Fragiles EU-Türkeiabkommen ...
Die Erfolgsaussichten des EU-Türkei-Abkommens bleiben nach Einschätzung der EU-Kommission dennoch fragil. So ist nach wie vor völlig unklar, ob und wann die der Türkei zugesagte Visaliberalisierung bei Reisen die in die EU tatsächlich kommt. Man verhandele, es gebe Fortschritte, aber noch seien die Bedingungen der EU für eine Visaliberalisierung nicht erfüllt, betonte EU-Innenkommissar Dimitris Avramopoulos in Brüssel. Denn der türkische Präsident und die Regierung in Ankara verweigern weiterhin strikt jede Änderung der weit gefassten Anti-Terrorgesetze.
Von Erdogans Drohung, falls die Abschaffung des Visumszwangs nicht bis Oktober komme, werde er die Flüchtlinge wieder Richtung Griechenland ziehen lassen, lassen sich weder die EU-Kommission noch das europäische Parlament beeindrucken. Das Juncker-Team geht davon aus, dass Erdogan die EU mindestens so dringend als Partner braucht wie umgekehrt - denn der türkische Präsident hat außerhalb Brüssels zur Zeit kaum potenzielle Partner, nachdem sich Erdogans Beziehungen zu Moskau und Washington deutlich verschlechtert haben.
... und fragile Flüchtlingsumverteilung
Fragil ist aus Sicht der EU-Kommission aber nicht nur die Umsetzung des EU-Türkei-Flüchtlingsdeals, sondern auch die bereits im vergangenen September beschlossenen Umverteilung von 160.000 Flüchtlingen aus Italien und Griechenland. Ob diese beschlossene Umverteilung realistisch sei, wisse er nicht, aber sie müsse Realität werden, unterstreicht EU-Innenkommissar Avramopoulos. Die Flüchtlinge aus Italien und Griechenland müssten umgesiedelt werden. Alle EU-Mitgliedsstaaten müssten sich daran beteiligen. Sonst werde er die Verweigerer beim Namen nennen und blamieren, kündigt Avramopoulos an.
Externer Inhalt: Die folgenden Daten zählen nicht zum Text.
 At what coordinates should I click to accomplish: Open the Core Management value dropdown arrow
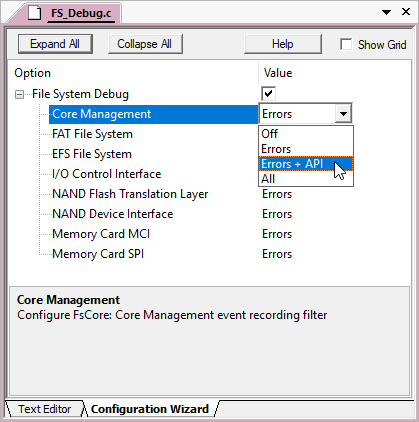(343, 114)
Tatsache ist: Nur 2204 Flüchtlinge von 160.000 wurden bis Ende letzten Monats umgesiedelt. Die wichtigsten Umsiedlungsländer für Flüchtlinge aus Italien und Griechenland sind Frankreich, Finnland, die Niederlande und Portugal. Keinen einzigen Platz für die Umsiedlung zur Verfügung gestellt haben Großbritannien, Österreich, Ungarn, die Slowakei und Polen. Eine Pflichtquote für die Flüchtlingsumverteilung aus Italien und Griechenland hät EU-Kommissar Oettinger für unrealistisch, da diese Quote trotz eines entsprechenden Ratsbeschlusses politisch nicht umsetzbar sei. Er halte eine freiwillige Quote für wahrscheinlich, sagte Oettinger gestern in Brüssel. Eine solche freiwillige Quote bringe sehr viel - wenn denn viele EU-Staaten mitmachten.